New technologies will allow the oil market to understand what is going on in China quicker and in greater depth than before

China’s crude and refined oil products data is an important bellwether for the state of global oil markets and the wider global economy, and this is unlikely to get any less true as we move into the 2020s.

But the growing availability of timely, more complete and trustworthy data on China’s oil trade flows will equip the 2020s’ market participants with the ability to make ever more informed decisions about global supply and demand.

China’s crude oil imports hit a record high in October, with strong momentum rolled over into November amid elevated refinery run-rates. Waterborne crude arrivals into China grew by around 10pc year-on-year in January-November, according to Vortexa data. If these levels are anything to go by, we could see new records set in 2020.

And more granular data about the world’s second largest oil consumer is taking market players beyond just headline trends or delayed official statistics. Market watchers in 2019 had a better-than-ever view of crude flows into specific terminals, and greater insight into the types of crude grades carried. The ability to monitor complex ship-to-ship transfers at sea also revealed to a global audience the routes some Iranian and Venezuelan crude cargoes took into China, amid USled sanctions on these Opec members.

Technological advances in tracking small-sized tankers at scale is helping to paint a much more complete picture of China’s aggregate refined oil products flows

On a similar geopolitical note, the latest state of the US-China trade war and related tariffs was reflected in a sharp annual drop, of 45pc, in China’s intake of crude loaded from the US in January-November. The proliferation of more detailed and real-time shipping data also helped participants react faster to the market volatility caused by the US announcement of sanctions on subsidiaries of China’s state-owned shipping giant Cosco in September.

The interplay between Opec+ collaborators but supply rivals Saudi Arabia and Russia, vying for greater market share in China, can also be tracked day-by-day. Intake of Russian seaborne crude rose from around 620,000bl/d in the first quarter of 2019 to some 900,000bl/d in October-November. Russia also forged new routes into China in 2019, as we witnessed the first movements of Urals crude loaded from Baltic ports and transported via the northern sea route (NSR). It would be no surprise to see more such flows along this route into the 2020s.
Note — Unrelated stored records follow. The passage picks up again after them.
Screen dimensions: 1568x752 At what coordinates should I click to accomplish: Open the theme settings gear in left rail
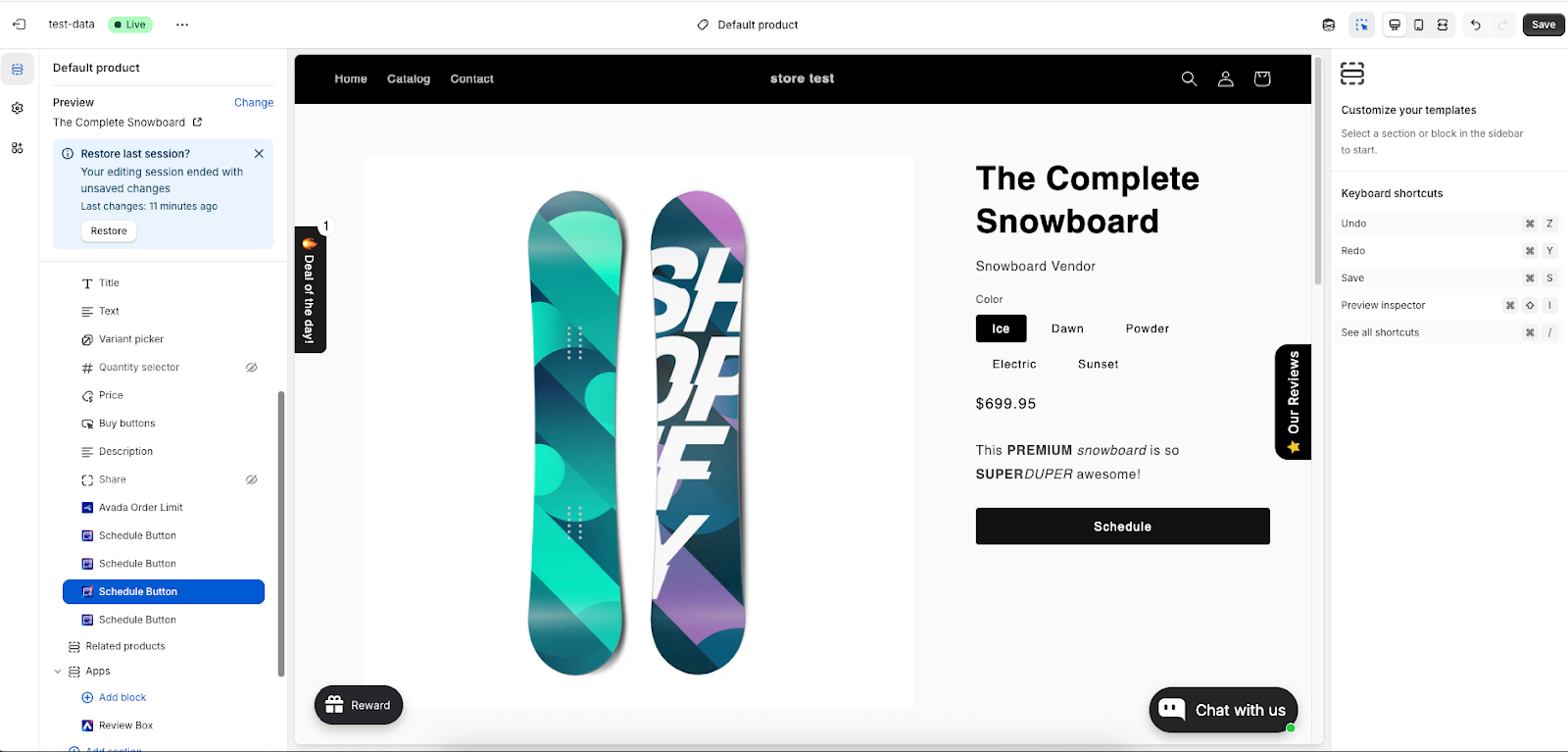pos(18,109)
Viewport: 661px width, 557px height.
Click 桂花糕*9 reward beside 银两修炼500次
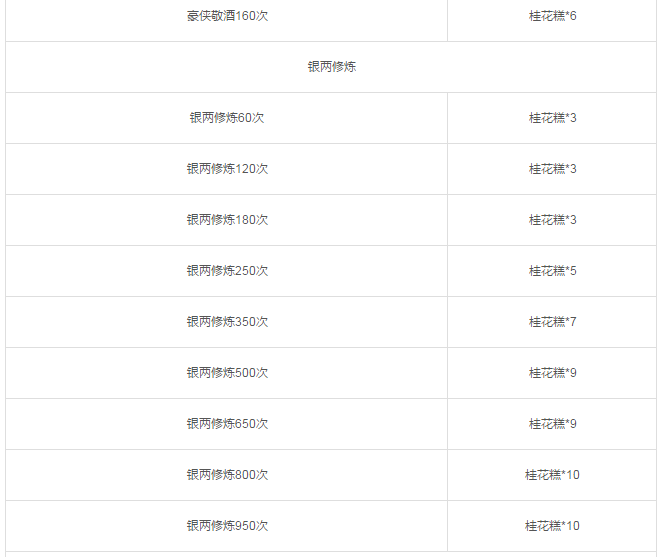point(552,373)
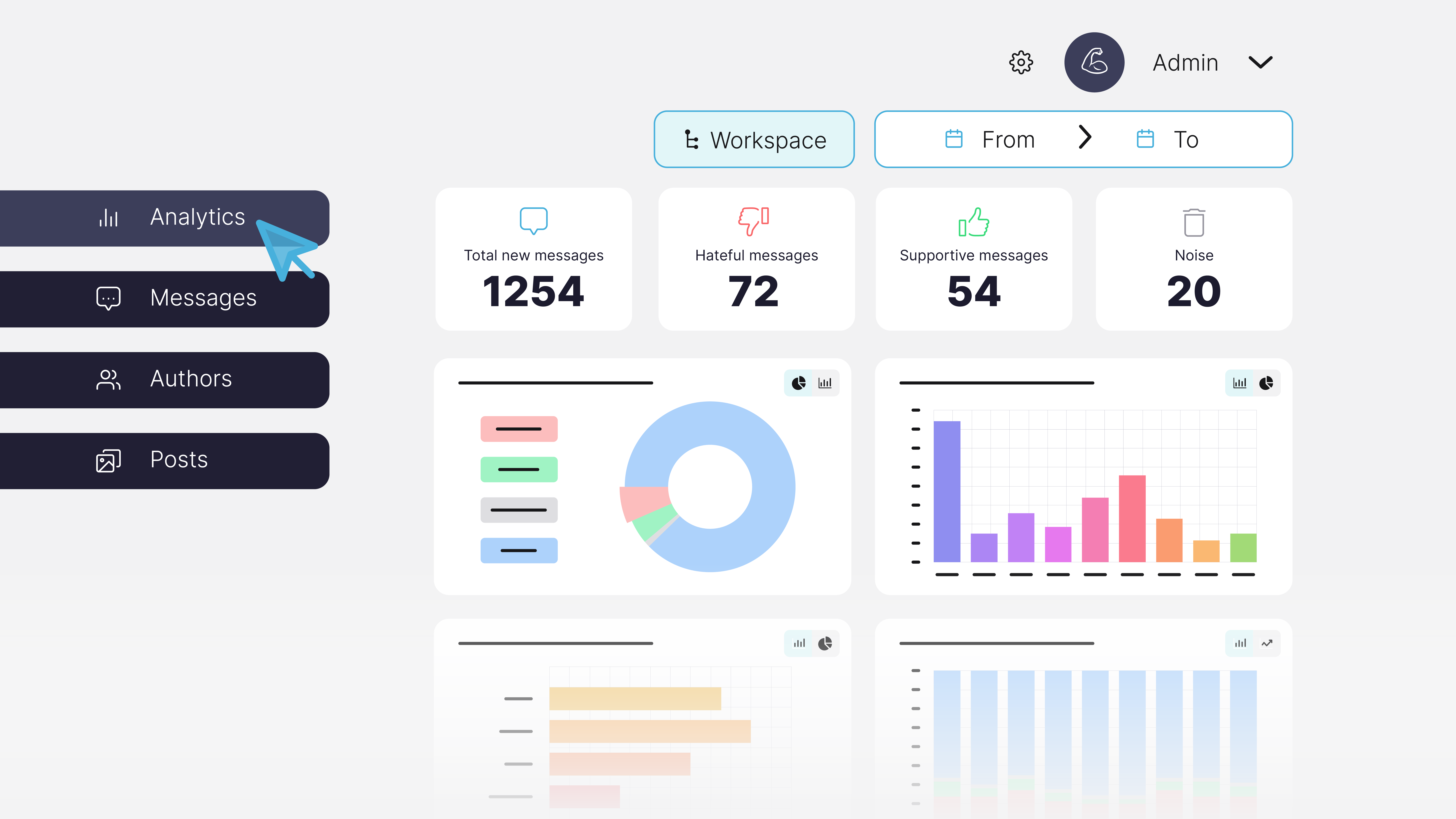The image size is (1456, 819).
Task: Switch top-left chart display mode
Action: [824, 382]
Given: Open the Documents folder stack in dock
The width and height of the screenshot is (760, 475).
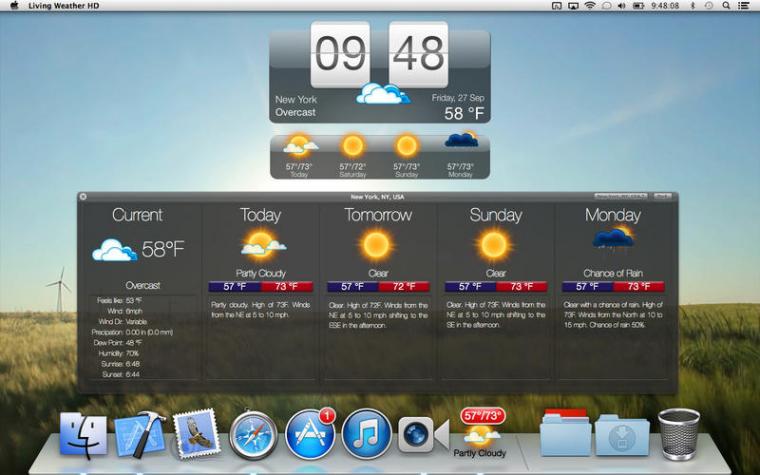Looking at the screenshot, I should [566, 433].
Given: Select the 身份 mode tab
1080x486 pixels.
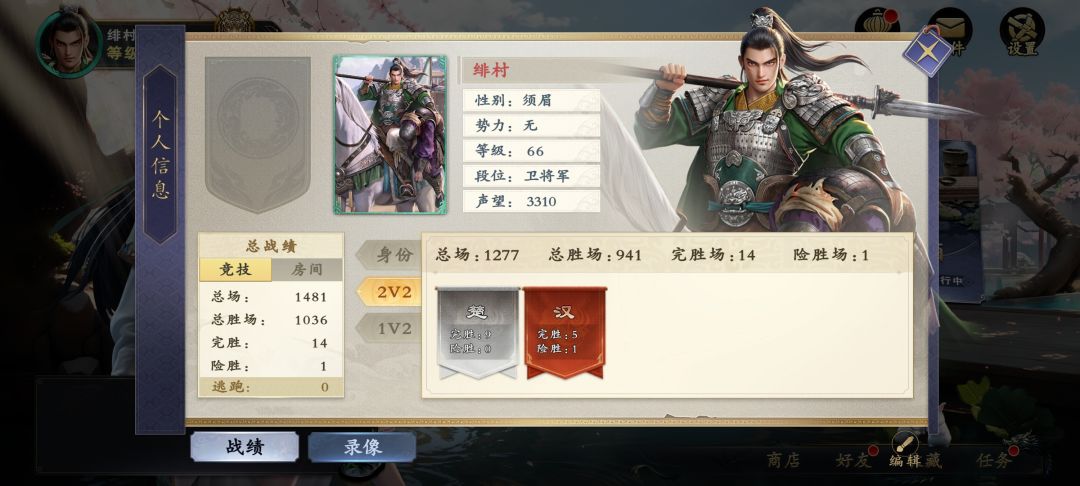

Still, Saudi Arabia remained the top country of origin among waterborne supply, with arrivals up by close to 50pc year-on-year in the first eleven months of 2019. The Kingdom’s foothold in China continues to expand amid increased crude sales contracts, including those with new refineries that came online this year. We will see Saudi Arabia firmly defend its share against other competition as we move into the 2020s, despite an agreement by Opec and non-Opec allies to deepen collective production restraints in the first quarter of the new decade.

Technological advances in tracking small-sized tankers at scale is additionally helping to paint a much more complete picture of China’s aggregate refined oil products flows.

In the fourth quarter of 2019 so far, China’s gasoline and diesel exports have soared on the back of seasonally high refinery runs, the start-up of two new mega-refineries and a slowdown in domestic demand growth. China’s gasoline exports hit a year-to-date high of over 1.7mn t in November, while diesel exports held firm at a five-month high of 1.3mn t.

On the dirty products side, we saw in 2019 the gradual build-up of IMO-compliant fuels held in offshore floating storage in the Singapore/Malaysia hub. By December, the fleet in this region had grown to over 30 tankers, holding around 5mn t of such fuels on board. The ability to monitor similar reference inventory levels, including by grade, can be applied to China over the years to come. This will quickly bring to light the progress of its ambitions to establish a regional low-sulphur fuels hub as we enter the 2020s’ new global sulphur cap regime.